Flowmaster Exhaust – Perfect 3″ G-body exhaust

So you think your exhaust system is just a bunch of pipes? WRONG! They can be a work of art just like the rest of the car… The Project: “HotRodRegal” now has the perfect 3 inch stainless steel Flowmaster exhaust system. Follow along as a past friend and I install a garage built, Flowmaster 3 inch stainless steel universal kit (Part # 815937) with the Flowmaster 3 inch stainless steel scavenger X-pipe kit (Part # 815933) for a compact, modern looking, high flow exhaust system. This system combined with the Ultimate Headers 3-bolt stainless steel collector flanges, makes for an awesome “SEMA quality” exhaust system.

Cool, and compact. The FLOWMASTER exhaust kits were designed to work with other exhaust components for a custom installation.
Cool, and compact. The Flowmaster exhaust kits were designed to work with other Flowmaster exhaust components for a custom installation.

> **Provided information**
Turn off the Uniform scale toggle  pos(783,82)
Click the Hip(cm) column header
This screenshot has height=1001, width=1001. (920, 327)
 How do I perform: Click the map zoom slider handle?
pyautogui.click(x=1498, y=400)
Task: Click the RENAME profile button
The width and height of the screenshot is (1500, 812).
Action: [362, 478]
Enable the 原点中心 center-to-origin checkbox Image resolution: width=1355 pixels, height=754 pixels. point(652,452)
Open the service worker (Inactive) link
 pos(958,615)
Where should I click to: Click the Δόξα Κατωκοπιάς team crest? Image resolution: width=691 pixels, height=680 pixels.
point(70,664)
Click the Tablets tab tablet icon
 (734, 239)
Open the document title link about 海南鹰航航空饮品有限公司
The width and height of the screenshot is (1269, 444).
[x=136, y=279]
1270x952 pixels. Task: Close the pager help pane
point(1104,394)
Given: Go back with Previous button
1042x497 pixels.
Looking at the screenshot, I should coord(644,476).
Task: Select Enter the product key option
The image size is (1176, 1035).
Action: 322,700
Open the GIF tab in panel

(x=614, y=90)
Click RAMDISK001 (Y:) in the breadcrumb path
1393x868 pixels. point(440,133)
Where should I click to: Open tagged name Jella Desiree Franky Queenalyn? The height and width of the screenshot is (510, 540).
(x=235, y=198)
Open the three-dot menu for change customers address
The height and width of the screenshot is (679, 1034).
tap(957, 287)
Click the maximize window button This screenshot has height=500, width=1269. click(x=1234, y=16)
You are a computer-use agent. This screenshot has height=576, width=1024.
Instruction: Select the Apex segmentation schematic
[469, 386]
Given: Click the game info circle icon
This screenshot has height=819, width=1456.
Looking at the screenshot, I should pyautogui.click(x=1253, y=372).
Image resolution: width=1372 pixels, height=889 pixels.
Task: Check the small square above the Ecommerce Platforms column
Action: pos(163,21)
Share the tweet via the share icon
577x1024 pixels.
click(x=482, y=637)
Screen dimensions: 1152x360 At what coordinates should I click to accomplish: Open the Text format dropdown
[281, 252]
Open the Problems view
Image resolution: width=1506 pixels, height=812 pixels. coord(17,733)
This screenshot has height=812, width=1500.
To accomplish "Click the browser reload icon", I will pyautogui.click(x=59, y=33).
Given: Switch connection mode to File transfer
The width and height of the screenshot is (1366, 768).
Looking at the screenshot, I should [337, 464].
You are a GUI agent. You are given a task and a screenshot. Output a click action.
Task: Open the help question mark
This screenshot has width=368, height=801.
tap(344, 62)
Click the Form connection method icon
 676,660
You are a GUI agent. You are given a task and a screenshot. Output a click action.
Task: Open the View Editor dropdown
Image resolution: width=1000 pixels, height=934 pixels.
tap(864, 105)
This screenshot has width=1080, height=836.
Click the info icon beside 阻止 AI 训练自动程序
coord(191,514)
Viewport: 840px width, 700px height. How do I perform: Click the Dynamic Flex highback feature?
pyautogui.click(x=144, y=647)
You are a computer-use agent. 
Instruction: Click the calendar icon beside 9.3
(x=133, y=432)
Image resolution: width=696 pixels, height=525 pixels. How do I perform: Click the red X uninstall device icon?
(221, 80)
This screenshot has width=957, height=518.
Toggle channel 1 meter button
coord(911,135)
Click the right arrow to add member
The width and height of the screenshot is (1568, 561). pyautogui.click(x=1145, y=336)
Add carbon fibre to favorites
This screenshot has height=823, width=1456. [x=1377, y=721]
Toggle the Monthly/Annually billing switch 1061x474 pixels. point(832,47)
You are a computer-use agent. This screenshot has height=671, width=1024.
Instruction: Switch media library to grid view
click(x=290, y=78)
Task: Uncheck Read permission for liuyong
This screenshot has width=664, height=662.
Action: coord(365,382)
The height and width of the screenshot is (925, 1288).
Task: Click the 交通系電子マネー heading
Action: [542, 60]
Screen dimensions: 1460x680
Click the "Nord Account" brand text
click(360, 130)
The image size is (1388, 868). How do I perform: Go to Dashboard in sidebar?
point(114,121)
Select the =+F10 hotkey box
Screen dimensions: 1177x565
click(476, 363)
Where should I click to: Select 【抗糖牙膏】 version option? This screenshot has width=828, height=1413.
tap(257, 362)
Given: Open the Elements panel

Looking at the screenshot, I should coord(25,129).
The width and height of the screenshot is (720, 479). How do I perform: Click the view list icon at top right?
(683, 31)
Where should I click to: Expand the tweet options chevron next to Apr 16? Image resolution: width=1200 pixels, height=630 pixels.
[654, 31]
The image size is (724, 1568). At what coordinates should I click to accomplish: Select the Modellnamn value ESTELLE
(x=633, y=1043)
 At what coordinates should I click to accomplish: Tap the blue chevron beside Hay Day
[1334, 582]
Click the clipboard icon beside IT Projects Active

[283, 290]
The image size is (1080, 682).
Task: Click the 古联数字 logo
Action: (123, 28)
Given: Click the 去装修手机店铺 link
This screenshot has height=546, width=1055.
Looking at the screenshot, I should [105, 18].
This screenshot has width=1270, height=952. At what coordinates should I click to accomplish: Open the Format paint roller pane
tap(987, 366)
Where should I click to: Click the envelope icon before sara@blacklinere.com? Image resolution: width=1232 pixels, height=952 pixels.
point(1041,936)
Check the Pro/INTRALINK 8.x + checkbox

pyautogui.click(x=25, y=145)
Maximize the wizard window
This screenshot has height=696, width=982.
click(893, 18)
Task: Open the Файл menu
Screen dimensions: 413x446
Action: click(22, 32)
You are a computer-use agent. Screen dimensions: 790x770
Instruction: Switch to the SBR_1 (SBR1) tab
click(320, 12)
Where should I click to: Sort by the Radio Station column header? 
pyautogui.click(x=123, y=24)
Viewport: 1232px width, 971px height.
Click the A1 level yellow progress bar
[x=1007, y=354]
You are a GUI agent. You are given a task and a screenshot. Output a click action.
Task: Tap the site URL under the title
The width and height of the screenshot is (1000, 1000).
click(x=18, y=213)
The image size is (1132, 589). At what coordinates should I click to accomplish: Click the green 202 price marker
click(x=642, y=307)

> **The tasks**
(a) Answer these from the Flowmaster exhaust post:
(i) What is the name of the project car?
(ii) What part number does the Flowmaster 3 inch stainless steel universal kit have?
(iii) Which collector flanges are combined with this system?
(b) Pull out the passage of the Flowmaster exhaust post from "So you think" to "Flowmaster exhaust components for a custom installation.", copying it word for word.
The records are separate material and have nothing to do with the Flowmaster exhaust post.

> **Solution list**
(a)
(i) "HotRodRegal"
(ii) 815937
(iii) The Ultimate Headers 3-bolt stainless steel collector flanges

(b)
So you think your exhaust system is just a bunch of pipes? WRONG! They can be a work of art just like the rest of the car… The Project: “HotRodRegal” now has the perfect 3 inch stainless steel Flowmaster exhaust system. Follow along as a past friend and I install a garage built, Flowmaster 3 inch stainless steel universal kit (Part # 815937) with the Flowmaster 3 inch stainless steel scavenger X-pipe kit (Part # 815933) for a compact, modern looking, high flow exhaust system. This system combined with the Ultimate Headers 3-bolt stainless steel collector flanges, makes for an awesome “SEMA quality” exhaust system.

Cool, and compact. The FLOWMASTER exhaust kits were designed to work with other exhaust components for a custom installation.
Cool, and compact. The Flowmaster exhaust kits were designed to work with other Flowmaster exhaust components for a custom installation.